──────── Working data
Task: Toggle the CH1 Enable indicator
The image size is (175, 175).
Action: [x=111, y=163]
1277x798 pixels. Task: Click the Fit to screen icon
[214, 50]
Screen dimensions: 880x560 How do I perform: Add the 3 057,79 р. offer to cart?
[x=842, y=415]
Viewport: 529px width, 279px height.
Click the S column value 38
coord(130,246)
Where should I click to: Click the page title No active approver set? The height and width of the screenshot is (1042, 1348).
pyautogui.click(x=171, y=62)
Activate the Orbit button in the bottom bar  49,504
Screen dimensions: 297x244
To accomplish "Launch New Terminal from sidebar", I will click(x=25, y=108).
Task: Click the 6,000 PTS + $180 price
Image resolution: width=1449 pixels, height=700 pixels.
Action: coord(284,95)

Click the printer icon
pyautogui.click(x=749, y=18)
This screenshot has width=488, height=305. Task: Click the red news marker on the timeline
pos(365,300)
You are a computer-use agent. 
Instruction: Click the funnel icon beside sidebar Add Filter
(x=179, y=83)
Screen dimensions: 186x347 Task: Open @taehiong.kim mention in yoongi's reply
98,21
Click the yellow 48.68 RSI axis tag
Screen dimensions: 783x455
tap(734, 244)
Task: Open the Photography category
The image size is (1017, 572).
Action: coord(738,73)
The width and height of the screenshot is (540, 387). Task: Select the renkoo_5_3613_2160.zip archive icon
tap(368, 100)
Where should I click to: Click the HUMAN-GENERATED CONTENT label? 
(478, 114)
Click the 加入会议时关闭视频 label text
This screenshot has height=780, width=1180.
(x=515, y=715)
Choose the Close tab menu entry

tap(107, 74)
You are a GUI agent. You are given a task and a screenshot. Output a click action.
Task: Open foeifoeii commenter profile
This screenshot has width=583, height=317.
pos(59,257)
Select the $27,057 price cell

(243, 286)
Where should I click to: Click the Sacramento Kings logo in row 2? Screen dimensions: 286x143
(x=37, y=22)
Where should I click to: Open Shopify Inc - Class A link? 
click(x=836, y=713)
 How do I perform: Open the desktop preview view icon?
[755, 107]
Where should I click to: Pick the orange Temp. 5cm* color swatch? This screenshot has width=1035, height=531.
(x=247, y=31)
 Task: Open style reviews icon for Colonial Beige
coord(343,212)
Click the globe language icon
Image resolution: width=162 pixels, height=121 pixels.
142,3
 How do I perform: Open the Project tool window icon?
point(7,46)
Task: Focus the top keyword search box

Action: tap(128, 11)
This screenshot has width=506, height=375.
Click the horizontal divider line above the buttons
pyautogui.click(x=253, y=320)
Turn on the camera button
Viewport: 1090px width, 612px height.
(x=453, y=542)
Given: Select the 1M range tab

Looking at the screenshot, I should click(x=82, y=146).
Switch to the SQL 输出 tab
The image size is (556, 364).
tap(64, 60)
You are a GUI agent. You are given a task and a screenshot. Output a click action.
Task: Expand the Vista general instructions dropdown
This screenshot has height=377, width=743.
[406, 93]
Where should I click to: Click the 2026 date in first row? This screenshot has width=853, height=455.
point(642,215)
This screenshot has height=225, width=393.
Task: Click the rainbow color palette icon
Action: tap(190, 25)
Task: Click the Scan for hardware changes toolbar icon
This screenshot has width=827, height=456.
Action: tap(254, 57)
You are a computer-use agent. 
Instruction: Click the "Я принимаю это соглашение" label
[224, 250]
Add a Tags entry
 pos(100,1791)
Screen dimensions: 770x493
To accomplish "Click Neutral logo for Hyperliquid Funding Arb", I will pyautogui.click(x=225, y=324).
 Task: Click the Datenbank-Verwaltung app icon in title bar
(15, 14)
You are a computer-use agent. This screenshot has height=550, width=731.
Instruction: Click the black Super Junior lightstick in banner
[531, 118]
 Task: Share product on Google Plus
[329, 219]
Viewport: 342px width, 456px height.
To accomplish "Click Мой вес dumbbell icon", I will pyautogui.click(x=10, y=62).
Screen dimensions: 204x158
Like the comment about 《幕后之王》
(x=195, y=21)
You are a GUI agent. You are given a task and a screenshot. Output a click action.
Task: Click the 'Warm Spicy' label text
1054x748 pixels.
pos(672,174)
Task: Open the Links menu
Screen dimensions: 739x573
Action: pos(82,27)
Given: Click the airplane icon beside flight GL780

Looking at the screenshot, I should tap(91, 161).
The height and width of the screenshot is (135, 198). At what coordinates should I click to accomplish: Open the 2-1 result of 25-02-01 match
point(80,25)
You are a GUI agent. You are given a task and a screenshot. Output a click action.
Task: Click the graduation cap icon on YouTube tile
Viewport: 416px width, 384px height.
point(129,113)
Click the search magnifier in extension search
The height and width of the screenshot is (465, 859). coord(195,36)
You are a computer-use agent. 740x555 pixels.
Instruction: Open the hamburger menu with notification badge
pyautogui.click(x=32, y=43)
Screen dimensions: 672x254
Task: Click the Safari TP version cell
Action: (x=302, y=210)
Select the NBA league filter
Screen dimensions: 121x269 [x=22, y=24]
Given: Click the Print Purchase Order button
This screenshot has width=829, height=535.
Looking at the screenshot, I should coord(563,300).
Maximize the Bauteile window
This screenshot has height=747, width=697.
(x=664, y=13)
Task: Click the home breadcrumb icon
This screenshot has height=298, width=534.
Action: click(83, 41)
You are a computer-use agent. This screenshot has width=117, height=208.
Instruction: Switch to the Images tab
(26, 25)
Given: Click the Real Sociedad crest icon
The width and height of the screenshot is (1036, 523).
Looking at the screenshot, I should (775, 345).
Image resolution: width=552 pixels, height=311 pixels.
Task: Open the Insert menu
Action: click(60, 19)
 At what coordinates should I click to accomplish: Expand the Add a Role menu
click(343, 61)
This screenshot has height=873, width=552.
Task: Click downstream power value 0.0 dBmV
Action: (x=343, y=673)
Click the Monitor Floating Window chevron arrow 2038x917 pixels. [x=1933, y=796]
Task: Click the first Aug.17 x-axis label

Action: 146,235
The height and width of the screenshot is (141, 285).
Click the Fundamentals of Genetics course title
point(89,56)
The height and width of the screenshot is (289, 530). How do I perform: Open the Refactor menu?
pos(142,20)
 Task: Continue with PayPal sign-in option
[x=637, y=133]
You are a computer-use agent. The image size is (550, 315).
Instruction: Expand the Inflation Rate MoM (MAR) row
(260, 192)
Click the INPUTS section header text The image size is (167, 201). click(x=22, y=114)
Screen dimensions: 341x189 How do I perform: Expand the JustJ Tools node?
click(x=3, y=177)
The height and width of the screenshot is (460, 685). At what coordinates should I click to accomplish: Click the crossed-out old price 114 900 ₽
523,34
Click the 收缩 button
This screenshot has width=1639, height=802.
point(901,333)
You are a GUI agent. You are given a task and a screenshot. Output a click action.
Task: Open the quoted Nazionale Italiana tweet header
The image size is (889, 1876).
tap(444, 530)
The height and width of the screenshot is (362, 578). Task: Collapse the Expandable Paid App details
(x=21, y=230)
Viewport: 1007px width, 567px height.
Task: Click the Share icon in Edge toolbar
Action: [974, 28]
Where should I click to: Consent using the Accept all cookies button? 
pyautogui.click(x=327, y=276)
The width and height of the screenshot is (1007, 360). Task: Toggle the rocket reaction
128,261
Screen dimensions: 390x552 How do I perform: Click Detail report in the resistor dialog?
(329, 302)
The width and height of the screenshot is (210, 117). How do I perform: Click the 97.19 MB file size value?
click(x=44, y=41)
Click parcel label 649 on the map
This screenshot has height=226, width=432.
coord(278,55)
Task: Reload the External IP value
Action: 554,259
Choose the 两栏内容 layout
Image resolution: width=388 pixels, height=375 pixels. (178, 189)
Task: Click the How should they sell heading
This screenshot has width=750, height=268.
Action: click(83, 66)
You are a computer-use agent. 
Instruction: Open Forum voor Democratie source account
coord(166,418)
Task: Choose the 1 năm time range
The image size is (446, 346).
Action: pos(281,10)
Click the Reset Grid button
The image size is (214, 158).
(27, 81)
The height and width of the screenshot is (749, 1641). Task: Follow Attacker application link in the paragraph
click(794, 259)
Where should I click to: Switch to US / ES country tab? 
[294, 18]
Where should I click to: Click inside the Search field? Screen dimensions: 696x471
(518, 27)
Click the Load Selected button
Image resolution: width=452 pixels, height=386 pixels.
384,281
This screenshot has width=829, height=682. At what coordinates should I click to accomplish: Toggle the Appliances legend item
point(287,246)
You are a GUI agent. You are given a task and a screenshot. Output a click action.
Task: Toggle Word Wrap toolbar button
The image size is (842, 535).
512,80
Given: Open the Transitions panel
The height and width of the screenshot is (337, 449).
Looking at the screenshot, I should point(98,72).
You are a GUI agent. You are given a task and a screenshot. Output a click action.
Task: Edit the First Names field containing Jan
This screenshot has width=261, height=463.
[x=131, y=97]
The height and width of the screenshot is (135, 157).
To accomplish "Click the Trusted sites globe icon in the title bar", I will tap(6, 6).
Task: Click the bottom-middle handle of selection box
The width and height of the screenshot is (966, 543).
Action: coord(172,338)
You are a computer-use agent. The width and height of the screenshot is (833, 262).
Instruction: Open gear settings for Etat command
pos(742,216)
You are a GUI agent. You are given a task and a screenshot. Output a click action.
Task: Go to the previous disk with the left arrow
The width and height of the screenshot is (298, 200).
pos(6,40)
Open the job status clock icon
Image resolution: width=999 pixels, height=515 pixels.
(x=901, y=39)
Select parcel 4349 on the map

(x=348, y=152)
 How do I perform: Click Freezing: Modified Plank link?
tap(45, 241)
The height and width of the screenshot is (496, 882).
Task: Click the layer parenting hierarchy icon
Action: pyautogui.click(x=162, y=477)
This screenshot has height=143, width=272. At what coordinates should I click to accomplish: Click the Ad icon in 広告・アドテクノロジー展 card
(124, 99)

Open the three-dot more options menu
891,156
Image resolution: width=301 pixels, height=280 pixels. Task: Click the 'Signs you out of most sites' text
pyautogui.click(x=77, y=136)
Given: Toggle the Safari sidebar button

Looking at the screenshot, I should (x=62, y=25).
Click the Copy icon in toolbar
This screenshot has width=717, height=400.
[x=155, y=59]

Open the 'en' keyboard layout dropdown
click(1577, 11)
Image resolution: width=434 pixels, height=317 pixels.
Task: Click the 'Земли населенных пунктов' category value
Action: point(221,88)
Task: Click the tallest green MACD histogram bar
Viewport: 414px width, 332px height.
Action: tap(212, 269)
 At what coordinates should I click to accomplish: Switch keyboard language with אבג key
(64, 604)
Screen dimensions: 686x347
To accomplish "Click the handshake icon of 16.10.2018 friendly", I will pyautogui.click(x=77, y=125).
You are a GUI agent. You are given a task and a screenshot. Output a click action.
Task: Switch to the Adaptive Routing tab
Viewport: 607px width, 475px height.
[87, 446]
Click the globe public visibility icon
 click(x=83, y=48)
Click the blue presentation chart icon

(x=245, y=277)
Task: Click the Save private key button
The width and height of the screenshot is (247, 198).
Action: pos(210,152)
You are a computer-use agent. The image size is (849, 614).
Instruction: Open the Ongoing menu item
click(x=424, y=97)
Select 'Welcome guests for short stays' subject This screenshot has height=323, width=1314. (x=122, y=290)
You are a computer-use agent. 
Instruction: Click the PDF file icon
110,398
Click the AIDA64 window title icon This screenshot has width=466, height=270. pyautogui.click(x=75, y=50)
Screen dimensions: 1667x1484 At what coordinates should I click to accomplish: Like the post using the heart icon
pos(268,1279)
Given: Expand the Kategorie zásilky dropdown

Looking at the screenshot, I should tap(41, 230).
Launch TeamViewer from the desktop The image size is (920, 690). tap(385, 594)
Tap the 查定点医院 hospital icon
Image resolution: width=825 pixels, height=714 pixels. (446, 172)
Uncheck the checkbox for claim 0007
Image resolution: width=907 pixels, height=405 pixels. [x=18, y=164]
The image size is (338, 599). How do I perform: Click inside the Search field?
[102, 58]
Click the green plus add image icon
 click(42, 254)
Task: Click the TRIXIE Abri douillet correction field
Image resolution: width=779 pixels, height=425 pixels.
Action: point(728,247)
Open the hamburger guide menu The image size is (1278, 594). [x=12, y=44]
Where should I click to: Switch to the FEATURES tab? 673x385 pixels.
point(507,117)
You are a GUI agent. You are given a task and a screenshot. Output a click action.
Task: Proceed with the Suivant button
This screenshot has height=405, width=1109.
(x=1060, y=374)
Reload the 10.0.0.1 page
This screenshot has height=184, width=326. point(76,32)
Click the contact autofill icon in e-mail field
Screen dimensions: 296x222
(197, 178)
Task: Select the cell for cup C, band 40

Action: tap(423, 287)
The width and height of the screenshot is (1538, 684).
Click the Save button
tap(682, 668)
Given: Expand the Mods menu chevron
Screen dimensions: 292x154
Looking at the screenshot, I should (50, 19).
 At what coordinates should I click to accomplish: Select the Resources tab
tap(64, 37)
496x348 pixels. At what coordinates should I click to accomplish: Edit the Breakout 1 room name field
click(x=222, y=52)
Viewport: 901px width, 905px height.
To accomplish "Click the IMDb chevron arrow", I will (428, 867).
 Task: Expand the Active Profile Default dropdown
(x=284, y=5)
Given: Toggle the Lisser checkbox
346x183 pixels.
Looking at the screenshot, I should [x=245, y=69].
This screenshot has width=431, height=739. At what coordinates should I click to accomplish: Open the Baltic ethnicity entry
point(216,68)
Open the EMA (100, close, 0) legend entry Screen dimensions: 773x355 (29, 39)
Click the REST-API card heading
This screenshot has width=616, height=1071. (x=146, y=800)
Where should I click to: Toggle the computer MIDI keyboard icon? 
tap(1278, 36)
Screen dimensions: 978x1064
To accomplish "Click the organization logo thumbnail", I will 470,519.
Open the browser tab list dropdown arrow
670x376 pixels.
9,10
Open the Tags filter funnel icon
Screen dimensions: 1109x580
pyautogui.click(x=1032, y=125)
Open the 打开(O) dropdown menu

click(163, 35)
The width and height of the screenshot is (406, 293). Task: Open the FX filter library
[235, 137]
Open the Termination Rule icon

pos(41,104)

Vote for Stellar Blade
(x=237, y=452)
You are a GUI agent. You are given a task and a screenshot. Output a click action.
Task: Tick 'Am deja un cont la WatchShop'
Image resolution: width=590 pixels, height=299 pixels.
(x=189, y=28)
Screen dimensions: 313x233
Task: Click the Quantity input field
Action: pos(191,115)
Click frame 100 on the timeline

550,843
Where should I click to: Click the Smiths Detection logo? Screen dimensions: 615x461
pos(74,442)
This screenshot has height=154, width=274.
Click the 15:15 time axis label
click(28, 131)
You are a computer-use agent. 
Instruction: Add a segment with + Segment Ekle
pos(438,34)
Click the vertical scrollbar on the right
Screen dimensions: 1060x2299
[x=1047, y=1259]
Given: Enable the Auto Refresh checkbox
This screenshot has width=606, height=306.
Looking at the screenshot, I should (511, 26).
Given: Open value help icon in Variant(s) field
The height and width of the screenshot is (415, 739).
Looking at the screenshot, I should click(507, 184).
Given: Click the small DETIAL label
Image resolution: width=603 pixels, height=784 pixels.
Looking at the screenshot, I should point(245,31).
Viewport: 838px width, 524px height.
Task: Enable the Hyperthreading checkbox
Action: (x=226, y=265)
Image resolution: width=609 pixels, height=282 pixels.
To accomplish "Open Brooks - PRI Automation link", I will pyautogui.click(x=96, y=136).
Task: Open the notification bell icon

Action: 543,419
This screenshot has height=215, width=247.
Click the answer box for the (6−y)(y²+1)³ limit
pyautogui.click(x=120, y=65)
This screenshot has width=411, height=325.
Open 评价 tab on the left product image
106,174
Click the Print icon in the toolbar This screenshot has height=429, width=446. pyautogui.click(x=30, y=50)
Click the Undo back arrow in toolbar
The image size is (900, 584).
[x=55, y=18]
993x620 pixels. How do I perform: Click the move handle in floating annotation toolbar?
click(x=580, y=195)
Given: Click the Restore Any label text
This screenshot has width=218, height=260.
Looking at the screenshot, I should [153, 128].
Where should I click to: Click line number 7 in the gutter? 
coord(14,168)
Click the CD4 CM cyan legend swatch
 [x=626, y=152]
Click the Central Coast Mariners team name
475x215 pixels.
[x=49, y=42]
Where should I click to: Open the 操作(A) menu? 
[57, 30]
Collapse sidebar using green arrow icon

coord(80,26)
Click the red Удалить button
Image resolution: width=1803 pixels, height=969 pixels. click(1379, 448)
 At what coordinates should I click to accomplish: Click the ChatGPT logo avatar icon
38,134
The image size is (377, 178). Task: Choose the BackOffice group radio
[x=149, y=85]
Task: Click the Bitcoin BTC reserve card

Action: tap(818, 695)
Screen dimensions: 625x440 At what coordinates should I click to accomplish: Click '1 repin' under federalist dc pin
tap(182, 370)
────────────────
▶ **Problem requirements**: Write down exactly the span of lines above from the one containing "has width=117, height=208." to the one containing "Click the Monitor", both ends included.

▶ **Answer to this task**:
You are a computer-use agent. This screenshot has width=117, height=208.
Instruction: Switch to the Images tab
(26, 25)
Given: Click the Real Sociedad crest icon
The width and height of the screenshot is (1036, 523).
Looking at the screenshot, I should (775, 345).
Image resolution: width=552 pixels, height=311 pixels.
Task: Open the Insert menu
Action: click(60, 19)
 At what coordinates should I click to accomplish: Expand the Add a Role menu
click(343, 61)
This screenshot has height=873, width=552.
Task: Click downstream power value 0.0 dBmV
Action: (x=343, y=673)
Click the Monitor Floating Window chevron arrow 2038x917 pixels. [x=1933, y=796]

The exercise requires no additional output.